Abstract

The replication crisis has eroded the public’s trust in science. Many famous studies, even published in renowed journals, fail to produce the same results when replicated by other researchers. While this is the outcome of several problems in research, one aspect has gotten critical attention—reproducibility. The term reproducible research refers to studies that contain all materials necessary to reproduce the scientific results by other researchers. This allows other to identify flaws in calculations and improve scientific rigor. In this paper, we show a workflow for reproducible research using the R language and a set of additional packages and tools that simplify a reproducible research procedure.

1 Introduction

The scientific database Scopus lists over 73,000 entries for the search term “reproducible research” at the time of writing this document. The importance of making research reproducible was recognized in the early 1950s in multiple research subjects. And with the reproducibility project the Open Science Foundation (Open Science Collaboration and others 2015) found that merely half of all studies conducted in psychological research can be replicated by other researchers. Several factors have contributed to this problem. From a high level perspective, the pressure to publish and the increase in scientific output has lead to a plethora of findings that will not replicate. Both bad research design and (possibly unintentional) bad research practices have increased the amount of papers that hold little to no value. More than half of researchers agree that there is a severe reproducibility crisis in science according to Baker (2016) and her article in Nature. The study also found that problems for reproducibility include: 1) lack of analysis code availability, lack of raw data availabilit, and problems with reproduction efforts.

2 Problematic Research Practices

One problem that is often mentioned is HARKing (Kerr 1998) or “hypothesizing after results are known”. When multiple statistical tests are conducted with a normal alpha-error rate (e.g., \(\alpha = .05\)), it is expected that some tests will reject the null-hypothesis on mere randomness alone. Hence, the error-rate. If researchers now claim that these findings were their initial hypotheses, results will be indiscernible from randomness. However, this is unknown to the reviewer or reader who only hears about the new hypotheses. HARKing produces findings were there are none. It is thus crucial to determine the research hypothesis before collecting (or analyzing) the data.

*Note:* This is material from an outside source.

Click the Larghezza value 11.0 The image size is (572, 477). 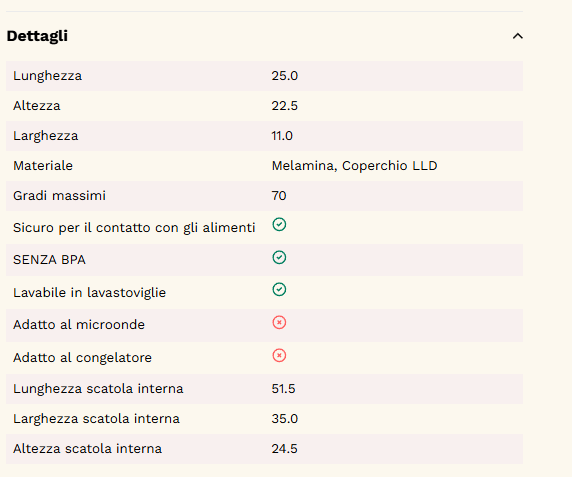(282, 136)

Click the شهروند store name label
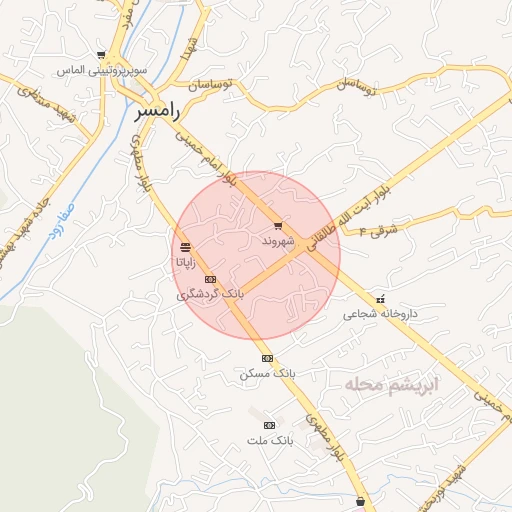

Another strategy applied (often without ill intent) is p-hacking (Head et al. 2015). This technique is widespread in scientific publications and probably already is shifting consensus in science. p-hacking refers to techniques that alter the data until the desired p-value is reached. Omitting individual outliers, creating different grouping variables, adding or removing control variables—all these techniques can be considered p-hacking. This process also leads to results that will not hold under replication. It is crucial to show what modifications have been performed on data to evaluate the interpretability of p-values.

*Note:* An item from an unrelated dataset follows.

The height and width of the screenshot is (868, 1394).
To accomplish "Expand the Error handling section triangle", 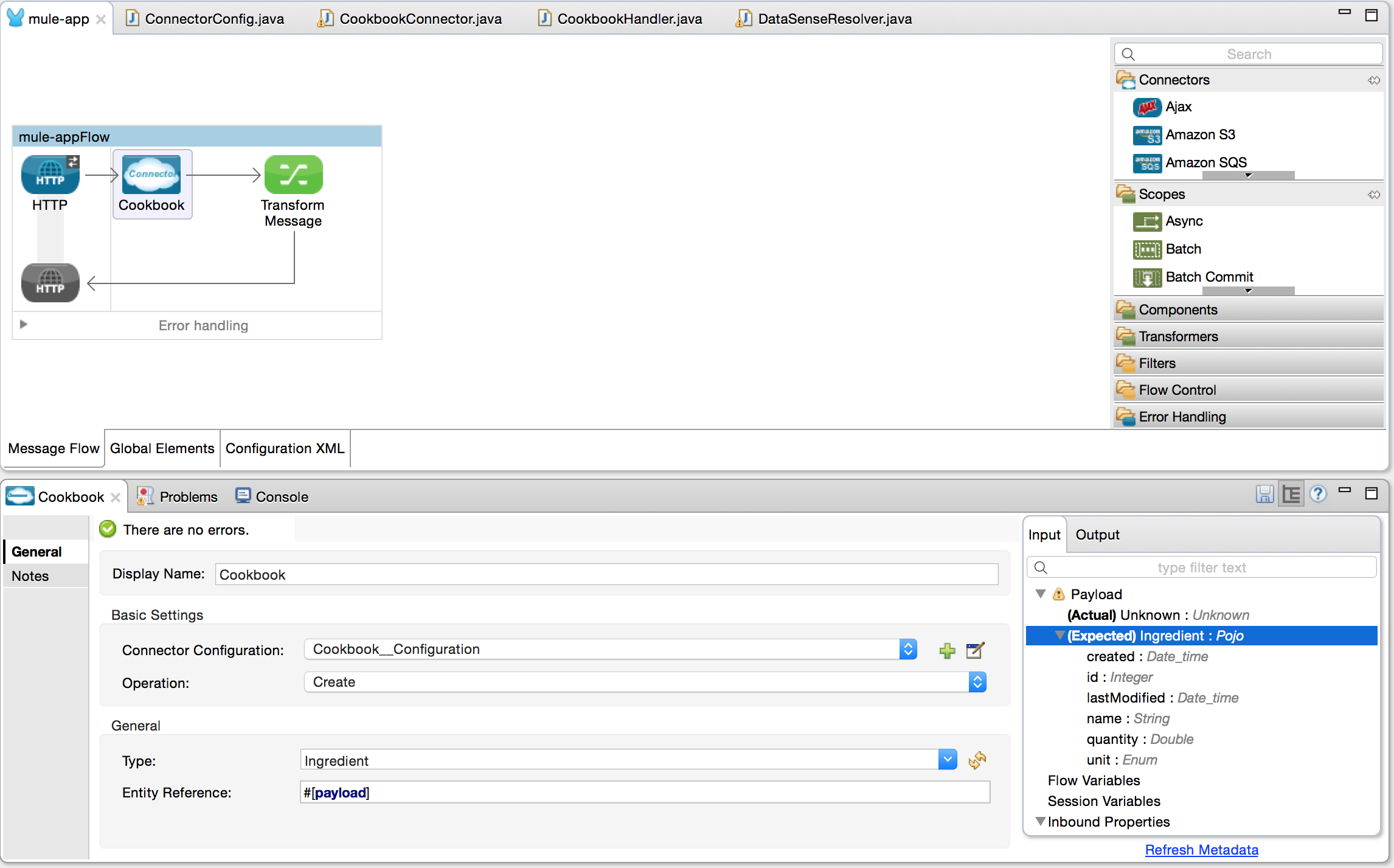I will coord(23,324).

When researchers already “massage” the data to attain better p-values, it is additionally bad that many researchers do not understand the meaning of p-values. As Colquhoun (2017) found, many research misinterpret p-values and thus frame their findings much stronger than they really are. Adequate reporting of p-values is thus important to the interpretability of results as well.

Lastly, scientific journals have to problem that they are mostly interested in publishing significant results. Thus contradictory “non-findings” seldom get published in renowned journals. There is little “value” for a researcher to publish non-significant findings, as the additional work to write a manuscript for something like arXiv does often not reap the same reward as a journal publication. This so-called publication bias (Simonsohn, Nelson, and Simmons 2014) worsens the crisis. As now only significant findings are available. It is thus necessary to simplify the process of publishing non-significant results.

3 Reproducible Research Workflows

Many different solutions to this process have been proposed to address these challenges (e.g., (Marwick, Boettiger, and Mullen 2018; Wilson et al. 2017)). However, no uniform process exists that allows creating of documents and alternative reproducibility materials in one workflow.

In this paper, we demonstrate a research workflow based on the R-language and the R Markdown format. This paper was written using this workflow and the sources are freely available online (https://www.osf.io/kcbj5). Our workflow directly addresses the challenge of writing LNCS papers and a companion paper website (https://sumidu.github.io/reproducibleR/) that includes additional material and downloadable data.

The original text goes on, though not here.